Publicado em 12 de outubro de 2010 às 18h39.

Manish Tripathi, 33, é presidente da Fundação Dabbawala e trabalha na cooperativa dos marmiteiros de Bombaim - os dabbawalas -- há cinco anos. Por telefone, o indiano concedeu a entrevista.

Vocês estão realizando muitas palestras atualmente, em várias escolas de negócios e companhias. Por que as empresas estão interessadas e como funciona?

Veja também

Sim, estamos fazendo muitas palestras, pois as pessoas querem nos conhecer. Nossa organização tem 118 anos, somos 5 000 dabbawalas e a maioria é analfabeta. Mas ainda assim, entregamos todos os dias 200 000 dabbas para trabalhadores de Bombaim. E se as pessoas querem sabe, nós nos esforçamos para que a palestra seja muito boa, interessante e fascinante para eles.

Quantas palestras o senhor já realizou?

Muitas, em várias instituições na Índia e até em outros países: África do Sul, Dubai e Abu Dhabi. No mês que vem, irei a Paris e a Sidney para dar essa palestra. Foram mais de cem.

E a rotina de palestras está se tornando mais intensa atualmente?

Sim, bastante.

Por que o senhor acha que isso está acontecendo?

Temos chamado tanto a atenção porque se o trabalho que fazemos fosse feito por pessoas altamente qualificadas, não seria mágico. A mágica dos dabbawalas é que eles são pessoas pouco estudadas que são capazes de desenvolver um trabalho de qualidade tão alta. Então as empresas nos chamam porque querem que seus empregados saibam que se os dabbawalas podem atingir um nível tão alto de qualidade, então seus funcionários, que são tão educados, também podem atingir. Eles querem aprender sobre nosso sistema e também querem que façamos seus funcionários se sentirem mais motivados.

Quem o senhor acha que começou isso? Pelo que li, tenho impressão que foi após um artigo da revista Forbes sobre os dabbawalas, em 1998, que as pessoas começaram a estudá-los e a falar mais sobre vocês...

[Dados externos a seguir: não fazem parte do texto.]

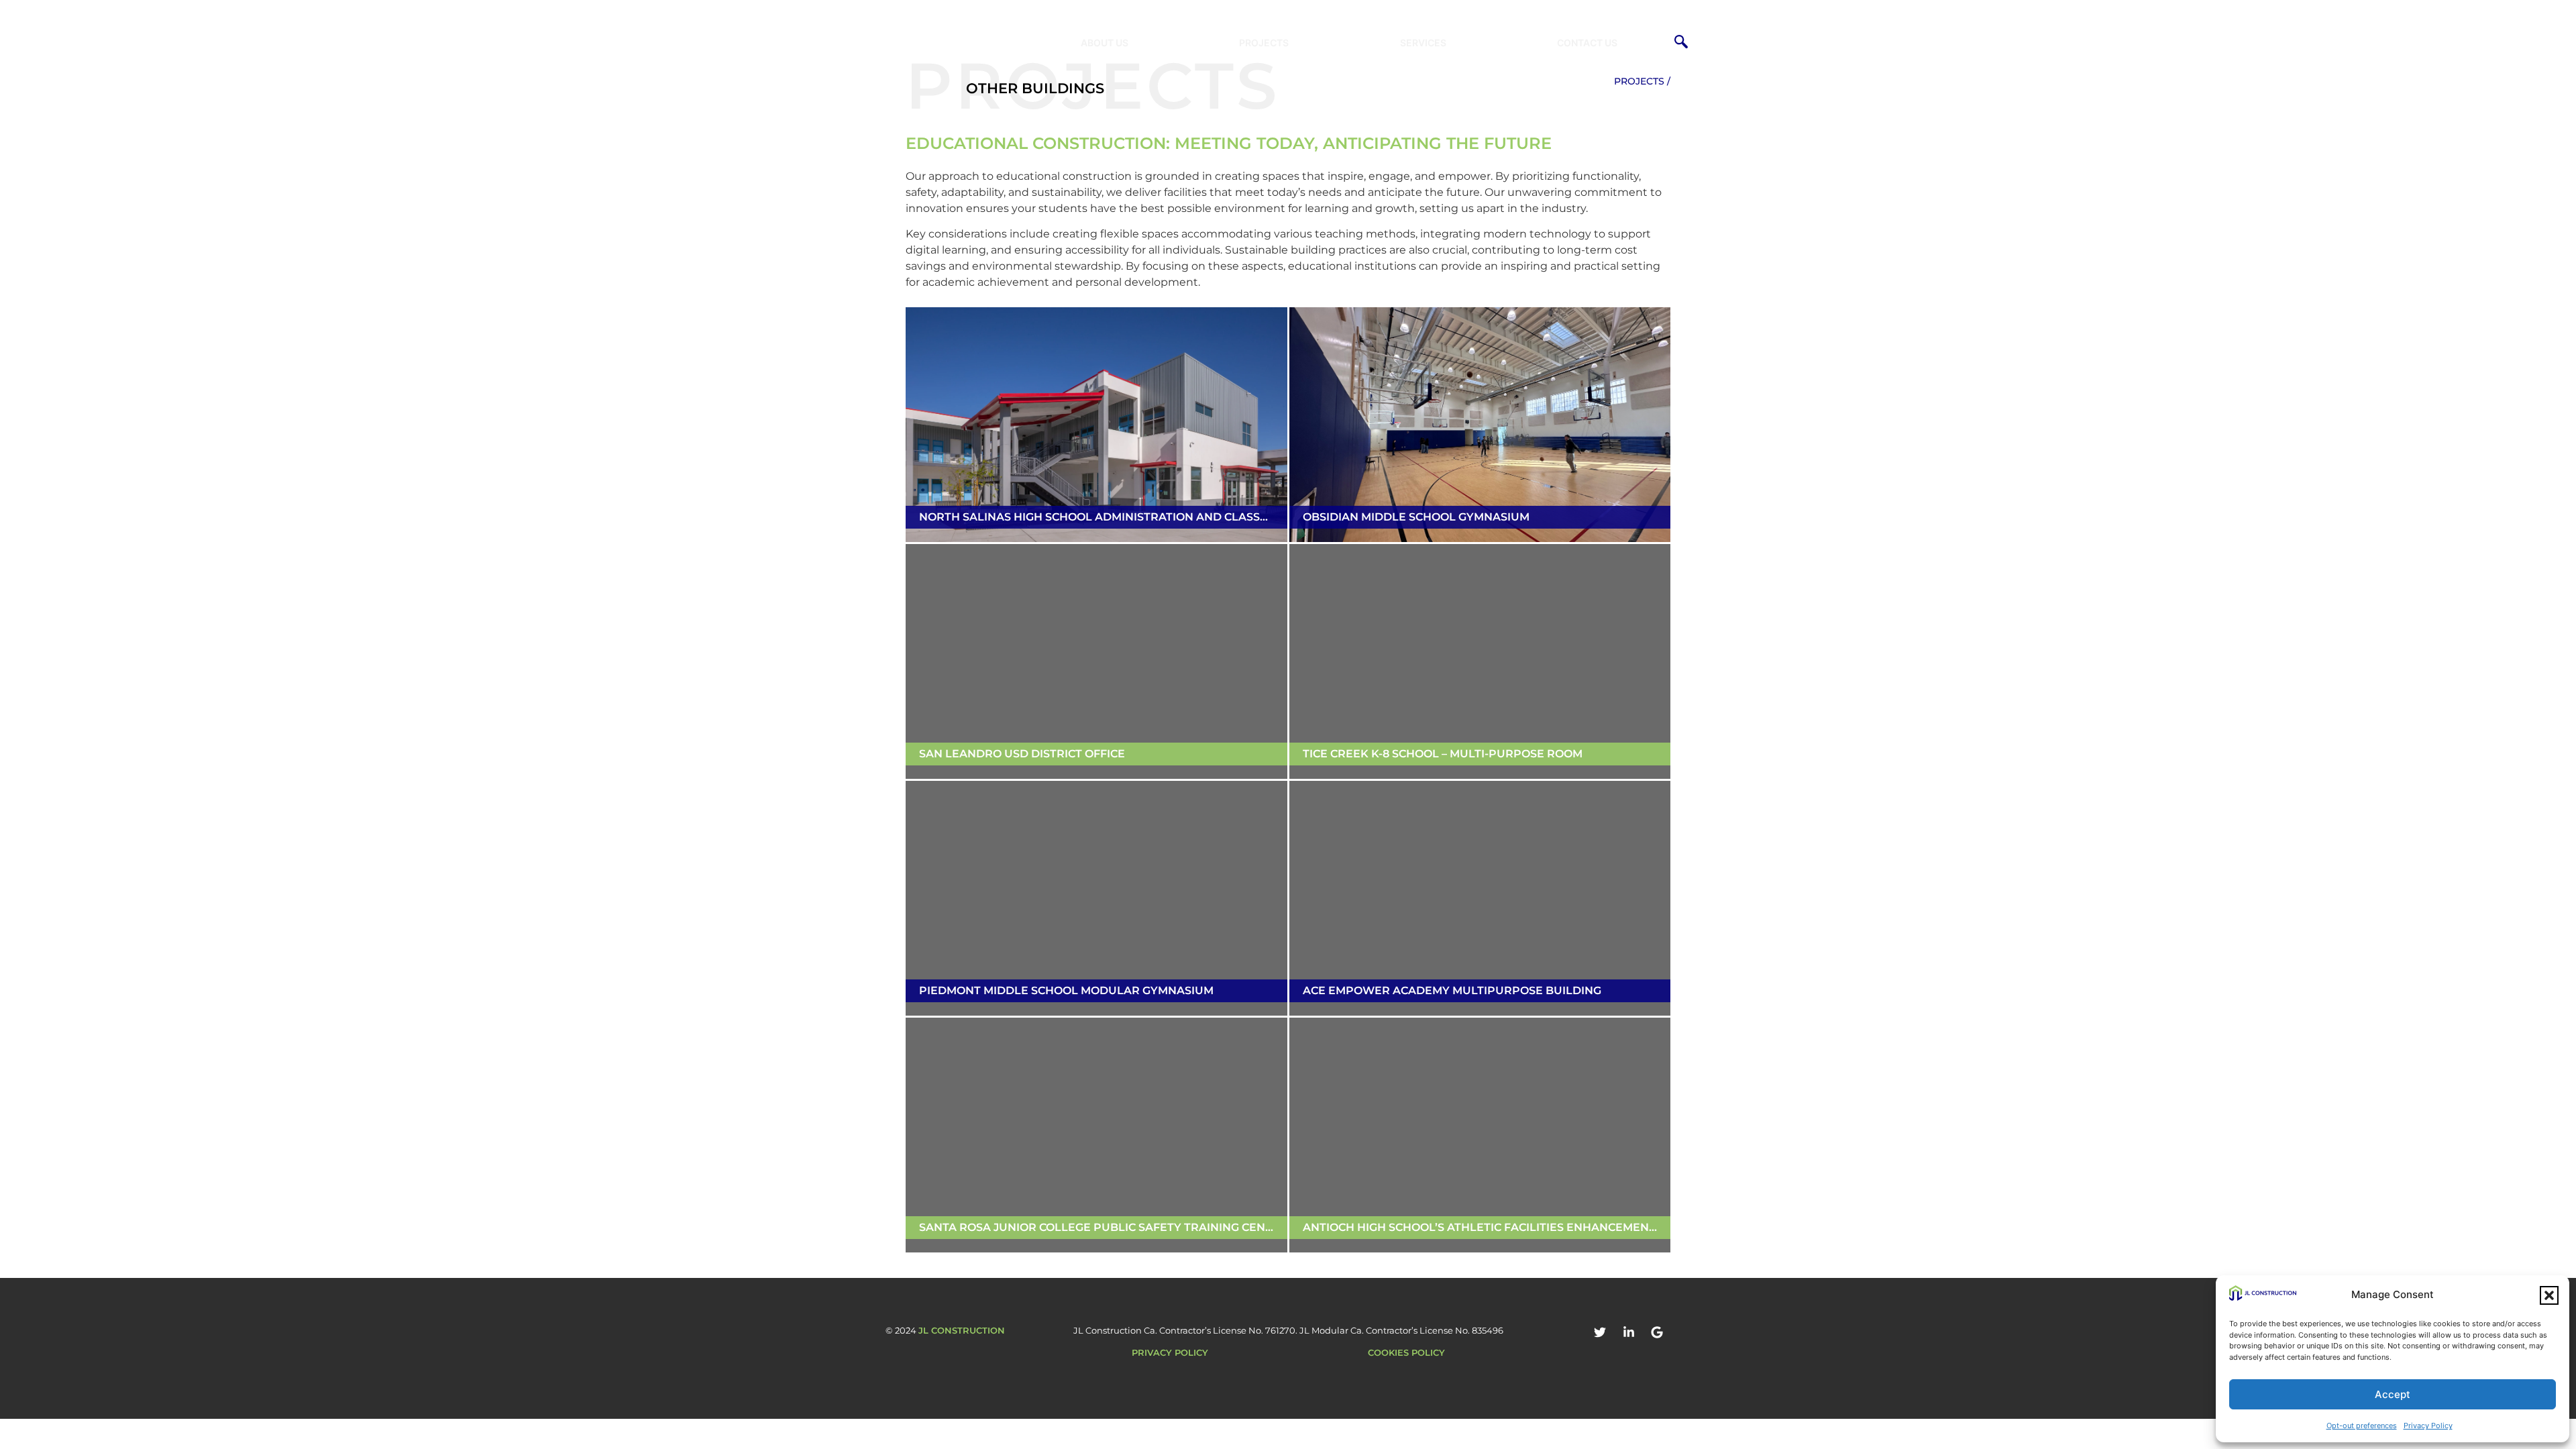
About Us (1104, 42)
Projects (1264, 42)
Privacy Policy (2428, 1425)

Sim, a revista Forbes nos atribuiu a qualificação Six Sigma. Nossa organização tem 118 anos e, até os anos 2000, ninguém falava sobre os dabbawalas. Então, depois que a Forbes escreveu sobre nós e, mais importante, depois que o príncipe Charles veio até a Índia e quis conhecer os dabbawalas, as pessoas começaram a falar mais sobre nós.

Essa certificação Six Sigma é real ou é só simbólica?

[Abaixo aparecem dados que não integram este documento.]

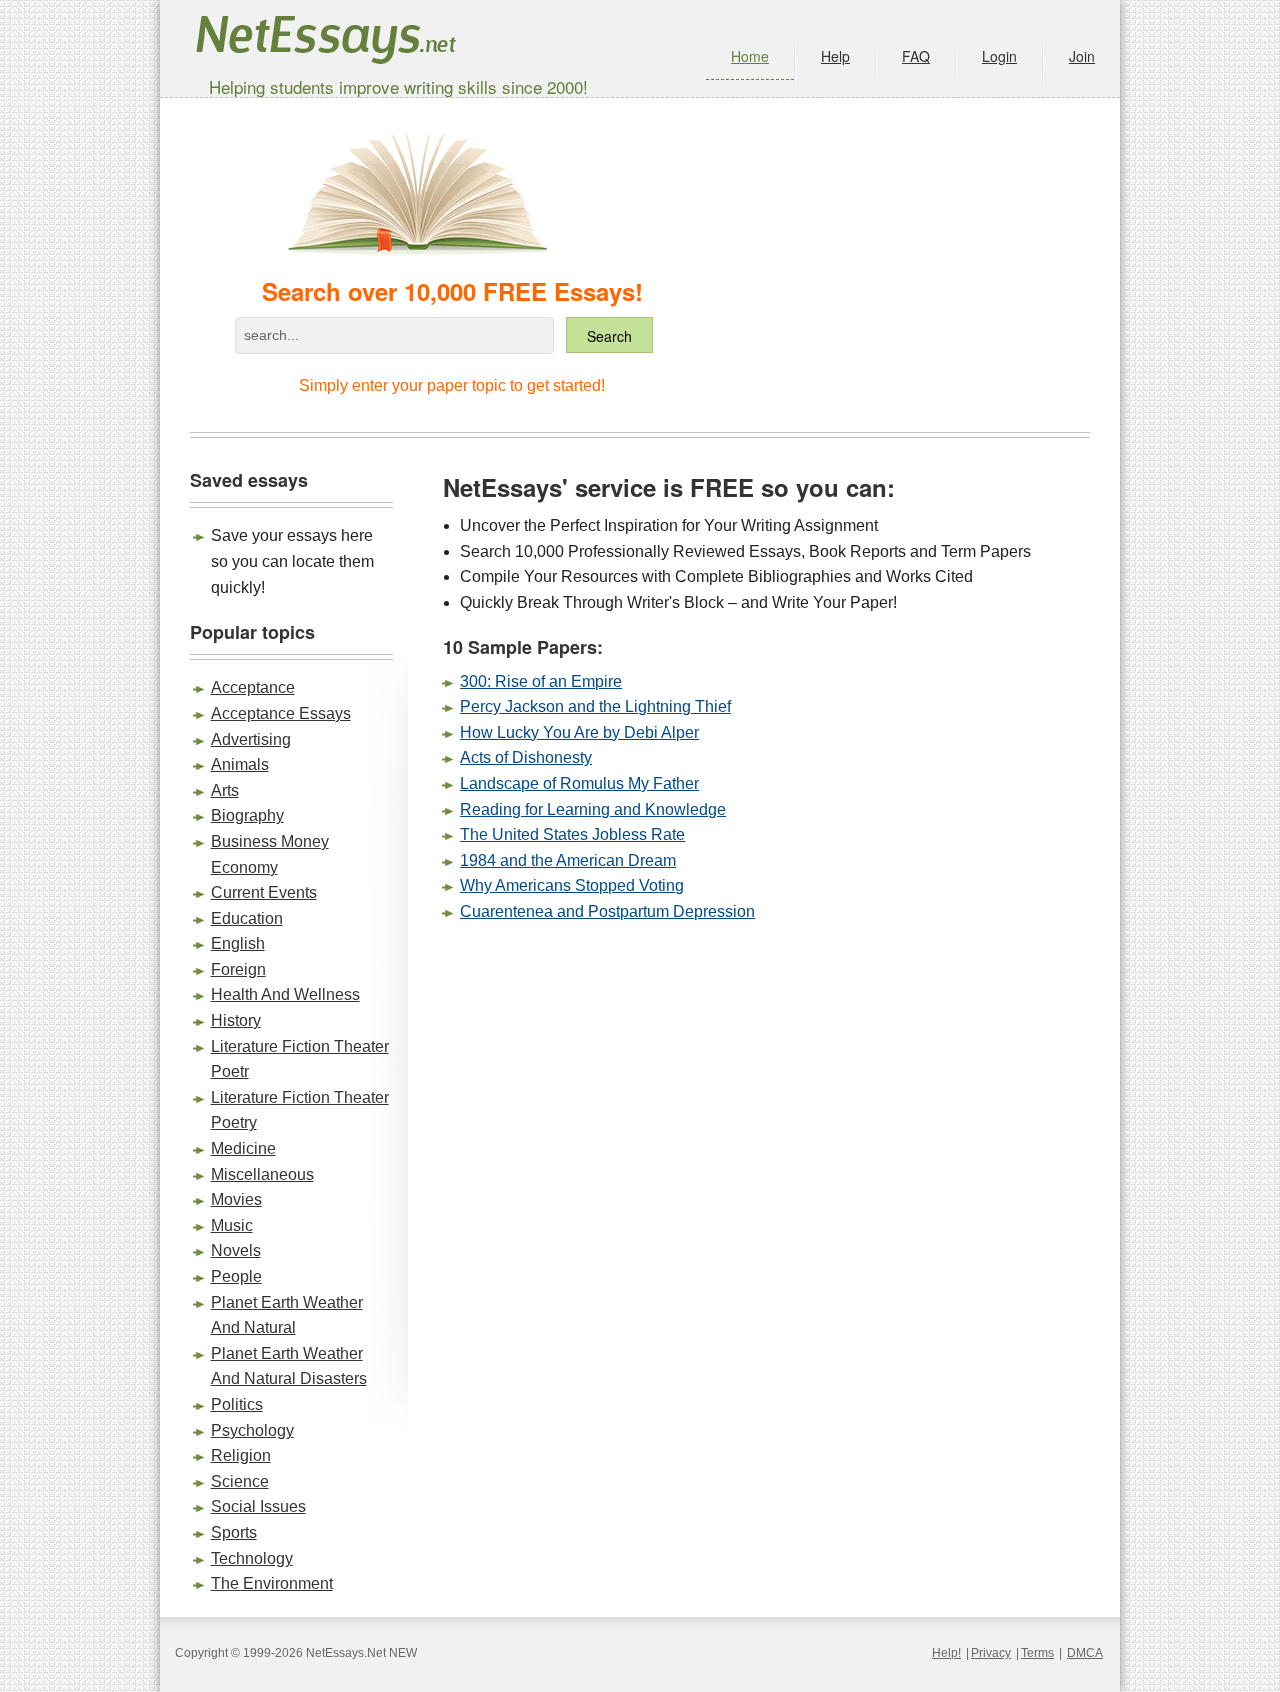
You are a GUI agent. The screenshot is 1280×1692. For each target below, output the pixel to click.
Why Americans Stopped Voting (572, 885)
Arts (225, 790)
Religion (241, 1455)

A revista Forbes escreveu sobre nós e constatou que nossa qualidade mereceria uma qualificação além do Six Sigma, na verdade. Para nós, esse certificado não tem tanto valor porque temos feito o mesmo trabalho há mais de 100 anos, e é natural. Nossa motivação é servir bem aos clientes.

Li que recentemente houve uma ameaça de bomba nos trens e isso causou um atraso inédito nas entregas das dabbas. Como foi isso?

Sim, têm ocorrido muitos incidentes de bomba na Índia então o que ocorreu foi que a polícia tem revistado alguns de nós algumas vezes. Isso tem acontecido mais agora, mas não muito.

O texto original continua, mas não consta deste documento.